**PROBLEM REQUIREMENTS:**
Beneath this task is a listing. Count its lines that contain "input" and answer with the number only.

**INFORMATION:**
:::::

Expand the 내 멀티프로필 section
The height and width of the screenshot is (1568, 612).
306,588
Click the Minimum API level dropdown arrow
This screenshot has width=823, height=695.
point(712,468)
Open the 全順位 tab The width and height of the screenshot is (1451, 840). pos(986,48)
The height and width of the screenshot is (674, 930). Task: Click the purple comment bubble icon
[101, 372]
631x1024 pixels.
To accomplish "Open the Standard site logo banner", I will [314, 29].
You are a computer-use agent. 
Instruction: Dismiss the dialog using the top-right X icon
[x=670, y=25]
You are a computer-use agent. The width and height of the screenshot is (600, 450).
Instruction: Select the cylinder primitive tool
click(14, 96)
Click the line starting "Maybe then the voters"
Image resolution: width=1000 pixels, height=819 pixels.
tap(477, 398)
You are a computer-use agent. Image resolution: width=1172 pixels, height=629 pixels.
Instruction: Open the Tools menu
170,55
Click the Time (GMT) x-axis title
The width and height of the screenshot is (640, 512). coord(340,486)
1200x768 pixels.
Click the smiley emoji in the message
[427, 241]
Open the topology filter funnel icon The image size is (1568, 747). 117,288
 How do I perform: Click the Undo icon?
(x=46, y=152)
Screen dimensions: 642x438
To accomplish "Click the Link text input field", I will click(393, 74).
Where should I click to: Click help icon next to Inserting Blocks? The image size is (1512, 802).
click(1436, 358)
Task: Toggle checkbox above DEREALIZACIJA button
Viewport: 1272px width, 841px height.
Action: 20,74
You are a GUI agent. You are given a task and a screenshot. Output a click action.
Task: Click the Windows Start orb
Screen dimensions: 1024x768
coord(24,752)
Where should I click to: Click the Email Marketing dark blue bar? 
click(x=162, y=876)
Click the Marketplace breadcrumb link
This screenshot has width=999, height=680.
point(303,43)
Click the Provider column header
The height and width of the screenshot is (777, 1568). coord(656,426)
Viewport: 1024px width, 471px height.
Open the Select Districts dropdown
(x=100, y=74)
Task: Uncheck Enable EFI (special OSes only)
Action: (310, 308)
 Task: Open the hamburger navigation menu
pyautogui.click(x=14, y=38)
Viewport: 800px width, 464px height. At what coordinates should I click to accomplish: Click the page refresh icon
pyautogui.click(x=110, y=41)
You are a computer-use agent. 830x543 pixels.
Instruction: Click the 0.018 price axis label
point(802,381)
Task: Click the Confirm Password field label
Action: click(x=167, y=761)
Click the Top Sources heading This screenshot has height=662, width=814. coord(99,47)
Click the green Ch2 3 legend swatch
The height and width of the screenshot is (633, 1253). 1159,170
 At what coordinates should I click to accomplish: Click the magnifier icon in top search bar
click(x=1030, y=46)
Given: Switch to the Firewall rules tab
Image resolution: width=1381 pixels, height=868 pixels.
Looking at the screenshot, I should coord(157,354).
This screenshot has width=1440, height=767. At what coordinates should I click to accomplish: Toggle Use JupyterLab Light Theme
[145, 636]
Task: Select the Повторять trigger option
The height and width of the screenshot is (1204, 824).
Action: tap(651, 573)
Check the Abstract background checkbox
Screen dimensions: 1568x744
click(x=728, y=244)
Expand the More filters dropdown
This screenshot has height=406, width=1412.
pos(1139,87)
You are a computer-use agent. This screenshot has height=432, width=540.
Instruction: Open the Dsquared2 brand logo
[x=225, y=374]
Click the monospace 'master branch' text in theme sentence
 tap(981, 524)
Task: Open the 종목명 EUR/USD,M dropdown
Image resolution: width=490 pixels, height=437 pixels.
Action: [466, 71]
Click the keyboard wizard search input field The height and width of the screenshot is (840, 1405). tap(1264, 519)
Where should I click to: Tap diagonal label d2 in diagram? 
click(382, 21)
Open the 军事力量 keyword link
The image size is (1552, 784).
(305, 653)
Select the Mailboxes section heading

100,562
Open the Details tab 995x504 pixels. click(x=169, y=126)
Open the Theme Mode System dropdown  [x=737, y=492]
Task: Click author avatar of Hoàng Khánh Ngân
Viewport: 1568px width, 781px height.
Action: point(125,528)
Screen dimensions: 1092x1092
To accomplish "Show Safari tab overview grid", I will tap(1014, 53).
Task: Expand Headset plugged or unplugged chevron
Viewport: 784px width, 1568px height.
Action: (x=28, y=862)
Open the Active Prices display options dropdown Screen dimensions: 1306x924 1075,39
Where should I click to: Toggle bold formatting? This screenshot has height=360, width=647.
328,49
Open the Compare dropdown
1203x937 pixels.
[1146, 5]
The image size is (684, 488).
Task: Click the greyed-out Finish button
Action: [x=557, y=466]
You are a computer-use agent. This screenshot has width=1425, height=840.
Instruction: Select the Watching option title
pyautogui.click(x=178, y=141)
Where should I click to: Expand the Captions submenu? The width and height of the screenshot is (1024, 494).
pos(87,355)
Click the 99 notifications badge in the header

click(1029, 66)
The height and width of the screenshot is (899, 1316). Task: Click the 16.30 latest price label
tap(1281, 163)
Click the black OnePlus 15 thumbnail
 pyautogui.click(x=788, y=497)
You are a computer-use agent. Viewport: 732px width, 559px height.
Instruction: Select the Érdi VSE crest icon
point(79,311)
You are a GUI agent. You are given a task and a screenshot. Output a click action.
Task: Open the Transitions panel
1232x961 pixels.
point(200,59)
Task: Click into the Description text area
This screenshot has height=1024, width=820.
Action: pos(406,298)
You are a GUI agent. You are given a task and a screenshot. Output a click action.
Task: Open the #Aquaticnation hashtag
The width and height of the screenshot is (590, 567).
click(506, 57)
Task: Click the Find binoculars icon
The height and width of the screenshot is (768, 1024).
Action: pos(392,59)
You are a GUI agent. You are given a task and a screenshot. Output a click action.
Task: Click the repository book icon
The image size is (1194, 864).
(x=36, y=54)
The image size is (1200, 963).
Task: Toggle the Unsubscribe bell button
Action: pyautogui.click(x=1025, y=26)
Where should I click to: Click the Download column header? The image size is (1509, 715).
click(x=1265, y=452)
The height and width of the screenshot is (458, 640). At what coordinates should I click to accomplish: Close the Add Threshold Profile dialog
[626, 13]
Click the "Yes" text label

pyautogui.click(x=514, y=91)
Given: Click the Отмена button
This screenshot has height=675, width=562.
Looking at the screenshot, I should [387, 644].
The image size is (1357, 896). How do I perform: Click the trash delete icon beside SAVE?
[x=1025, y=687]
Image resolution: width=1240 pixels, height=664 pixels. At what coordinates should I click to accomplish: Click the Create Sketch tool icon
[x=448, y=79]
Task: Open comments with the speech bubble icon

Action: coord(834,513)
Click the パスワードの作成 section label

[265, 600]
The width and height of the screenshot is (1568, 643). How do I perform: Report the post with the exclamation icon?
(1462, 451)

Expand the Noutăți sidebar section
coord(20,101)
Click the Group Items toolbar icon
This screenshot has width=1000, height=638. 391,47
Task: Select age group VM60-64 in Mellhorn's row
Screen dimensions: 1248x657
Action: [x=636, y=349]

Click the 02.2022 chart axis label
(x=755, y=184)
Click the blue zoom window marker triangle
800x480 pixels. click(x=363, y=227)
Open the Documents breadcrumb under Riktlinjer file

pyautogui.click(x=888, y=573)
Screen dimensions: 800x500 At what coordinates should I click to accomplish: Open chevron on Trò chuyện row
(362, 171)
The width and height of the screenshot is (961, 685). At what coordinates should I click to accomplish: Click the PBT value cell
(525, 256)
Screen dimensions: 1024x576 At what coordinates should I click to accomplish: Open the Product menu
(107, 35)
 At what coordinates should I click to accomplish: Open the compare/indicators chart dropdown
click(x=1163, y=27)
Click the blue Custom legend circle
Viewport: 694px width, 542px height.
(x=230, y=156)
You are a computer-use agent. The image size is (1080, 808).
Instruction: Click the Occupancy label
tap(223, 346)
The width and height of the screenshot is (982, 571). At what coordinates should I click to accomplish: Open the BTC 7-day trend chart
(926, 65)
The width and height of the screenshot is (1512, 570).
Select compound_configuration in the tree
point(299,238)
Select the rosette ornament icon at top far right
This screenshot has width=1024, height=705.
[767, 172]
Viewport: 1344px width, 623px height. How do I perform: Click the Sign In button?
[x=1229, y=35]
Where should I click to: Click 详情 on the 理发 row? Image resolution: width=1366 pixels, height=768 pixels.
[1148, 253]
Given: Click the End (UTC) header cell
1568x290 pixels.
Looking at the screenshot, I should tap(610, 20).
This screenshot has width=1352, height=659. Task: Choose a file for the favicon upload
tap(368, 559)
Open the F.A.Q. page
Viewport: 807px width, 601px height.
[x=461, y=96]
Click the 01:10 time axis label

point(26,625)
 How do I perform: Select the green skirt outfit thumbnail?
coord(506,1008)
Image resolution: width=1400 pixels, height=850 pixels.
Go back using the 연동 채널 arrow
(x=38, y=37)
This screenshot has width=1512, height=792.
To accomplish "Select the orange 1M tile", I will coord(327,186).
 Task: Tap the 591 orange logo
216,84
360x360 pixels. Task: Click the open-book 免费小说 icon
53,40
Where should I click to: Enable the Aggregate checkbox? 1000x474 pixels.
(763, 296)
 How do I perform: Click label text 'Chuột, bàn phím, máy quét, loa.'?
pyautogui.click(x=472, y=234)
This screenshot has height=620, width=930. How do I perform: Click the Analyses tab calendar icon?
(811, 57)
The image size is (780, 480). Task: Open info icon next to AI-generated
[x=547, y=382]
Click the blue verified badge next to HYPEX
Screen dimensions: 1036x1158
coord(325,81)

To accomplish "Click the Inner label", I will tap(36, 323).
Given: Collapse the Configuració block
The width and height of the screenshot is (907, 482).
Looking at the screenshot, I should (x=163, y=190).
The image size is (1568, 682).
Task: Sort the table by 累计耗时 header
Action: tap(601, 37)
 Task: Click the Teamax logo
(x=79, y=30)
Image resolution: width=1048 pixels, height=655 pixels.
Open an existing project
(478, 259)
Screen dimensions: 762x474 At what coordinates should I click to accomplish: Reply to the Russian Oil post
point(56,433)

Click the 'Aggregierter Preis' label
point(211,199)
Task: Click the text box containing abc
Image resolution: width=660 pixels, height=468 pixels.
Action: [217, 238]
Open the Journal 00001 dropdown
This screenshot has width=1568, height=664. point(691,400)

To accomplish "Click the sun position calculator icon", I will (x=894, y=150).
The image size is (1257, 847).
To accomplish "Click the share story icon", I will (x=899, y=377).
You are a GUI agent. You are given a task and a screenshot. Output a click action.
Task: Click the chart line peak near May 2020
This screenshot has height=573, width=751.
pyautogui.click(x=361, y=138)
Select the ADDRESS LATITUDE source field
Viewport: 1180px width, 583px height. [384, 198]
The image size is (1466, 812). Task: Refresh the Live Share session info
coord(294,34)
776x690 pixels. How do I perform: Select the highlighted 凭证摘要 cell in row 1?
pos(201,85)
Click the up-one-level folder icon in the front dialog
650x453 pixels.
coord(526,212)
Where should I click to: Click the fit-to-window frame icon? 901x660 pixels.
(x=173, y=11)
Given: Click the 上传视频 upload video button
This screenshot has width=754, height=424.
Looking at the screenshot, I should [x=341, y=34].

:::::

**RESPONSE BOX:**
2